Lessons from Mozilla, that apply to other communities
John Lilly, CEO of Mozilla, shares some insights and thoughts on Mozilla, and its a most interesting presentation to go through. The insights are (drizzled with some of my comments):
- Superior Products Matter – Without excellent experience and utility, the rest is meaningless. This is true, even with MySQL – our aims and values have always been performance, reliability and ease of use.
- Push (most) decision-making to the edges – I understand that as make sure your community has a significant voice (kind of like Wikipedia’s anyone edits policy, but there’s patrolling). He also suggests that on a regular basis, you need to have surprising innovation – things that blow people’s minds. In Mozilla’s case, there are a set of core values that everyone agrees too; decision making is with the module owners (very much like how the Linux kernel, tends to run), after all, groups have different ways of working. Mozilla has decision makers, that are even outside the “official” organisation – i.e. community has a voice. And communication, is key.
- Communication will happen in every possible way (so make sure it’s reusable) – this means via Wikis, blogs, the bug tracker, IRC, forums/newsgroups, mailing lists, audio, video, Skype chat, real-life get-togethers, and probably more. Writing notes, and sharing them, might be useful – I’ve found that the Mozilla Weekly Progress Reports on Planet Mozilla (and especially from Zak Greant) to be really useful. I’m thinking of something similar, in the MySQL (and other Sun open source communities) scope. A lot of decisions tend to be taken up on IRC, and people go on hacking on stuff, without writing documentation (worklogs/blueprints), or consulting with the mailing lists – I guess we all have communication improvements in us.
- Make it easy for your community to do the important things – Here the highlights are SpreadFirefox, Mozilla QA, localisation and more. A focus “to help others do more” should be the mantra of every community! I see it as very easy to translate Drizzle now, that its on Launchpad, but its not the same with MySQL. Translation, documentation, non-code related tasks tend to increase community contributions – though, what do you do when you already have an excellent manual?
- Surprise is overrated – John suggests that surprise is the opposite of engagement, which is true – no one likes surprises, and everyone wants to feel they’re important and had a role to play when something has happened. The “inner circle” needs more participation. I remember back in the days of Red Hat Linux to Fedora… there was something called the “Fedora Merge” group, and this allowed externals to provide significant decisions towards the direction of the Fedora Project. This was eventually eclipsed by fedora-maintainers, and the various boards like FESCO, and so on. As a participant in the Merge group, I felt like I had a voice, and was part of the “cabal” (there is no cabal), or the inner circle, so to speak – decisions I made, mattered. The inner circle grew, so that everyone (a maintainer, i.e. a person who “deserved” a voice) could feel included. Similar things happened for documentation, marketing, and so on, with various members and boards.

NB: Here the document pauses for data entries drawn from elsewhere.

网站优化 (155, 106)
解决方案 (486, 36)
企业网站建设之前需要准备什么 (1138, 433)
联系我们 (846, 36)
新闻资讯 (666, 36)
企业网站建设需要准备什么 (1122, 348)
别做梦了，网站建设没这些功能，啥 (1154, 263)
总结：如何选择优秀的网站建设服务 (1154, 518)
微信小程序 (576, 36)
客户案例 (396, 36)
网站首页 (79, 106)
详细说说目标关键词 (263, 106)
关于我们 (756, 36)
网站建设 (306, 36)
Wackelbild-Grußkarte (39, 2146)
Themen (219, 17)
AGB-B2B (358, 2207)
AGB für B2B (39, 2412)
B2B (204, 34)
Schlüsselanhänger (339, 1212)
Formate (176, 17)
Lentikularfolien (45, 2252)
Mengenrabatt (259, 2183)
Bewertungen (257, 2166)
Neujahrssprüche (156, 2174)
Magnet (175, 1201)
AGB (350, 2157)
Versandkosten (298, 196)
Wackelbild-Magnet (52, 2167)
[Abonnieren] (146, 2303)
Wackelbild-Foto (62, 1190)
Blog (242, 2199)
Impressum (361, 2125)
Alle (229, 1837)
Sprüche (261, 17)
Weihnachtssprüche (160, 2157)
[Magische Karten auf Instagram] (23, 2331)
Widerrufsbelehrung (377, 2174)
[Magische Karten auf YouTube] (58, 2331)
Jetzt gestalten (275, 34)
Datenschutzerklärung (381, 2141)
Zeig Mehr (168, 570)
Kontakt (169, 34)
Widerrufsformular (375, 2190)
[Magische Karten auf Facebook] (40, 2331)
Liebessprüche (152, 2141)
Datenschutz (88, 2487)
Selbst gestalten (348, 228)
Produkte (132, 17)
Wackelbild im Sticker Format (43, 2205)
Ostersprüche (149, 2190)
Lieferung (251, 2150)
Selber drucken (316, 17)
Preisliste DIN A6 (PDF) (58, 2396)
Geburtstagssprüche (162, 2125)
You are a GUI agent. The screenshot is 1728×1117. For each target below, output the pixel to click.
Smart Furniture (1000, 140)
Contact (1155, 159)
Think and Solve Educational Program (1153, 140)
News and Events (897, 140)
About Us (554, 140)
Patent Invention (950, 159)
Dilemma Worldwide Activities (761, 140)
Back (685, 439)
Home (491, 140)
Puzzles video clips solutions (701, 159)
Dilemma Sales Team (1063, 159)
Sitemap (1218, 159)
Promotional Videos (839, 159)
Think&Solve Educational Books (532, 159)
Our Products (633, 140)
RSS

- Communities are not markets: members are citizens – John stats that citizens are more than consumers, bystanders and stake-holders – we are all citizens in the community (whether you’re a paid staff member, or an external). The best citizens even challenge the status quo, propose improvements and make the conversation richer – I think we have this, via Planet MySQL. The question though is, are we as Sun, listening to the citizens?
- The key is the art of figuring out whether & how to apply each of these ideas – John suggests experimenting, trying new things, and then measuring the reaction.
Of course, back to point #6, engaged citizens are noisy is highly true. But the old adage of people complaining because they care, is probably a good thing to remember. Expect noise, demands, threats, contradictions, and more. You can’t please everyone in a healthy community, but they will help you make decisions.
A most interesting presentation, and there’s a lot to learn from Mozilla, for other communities to apply.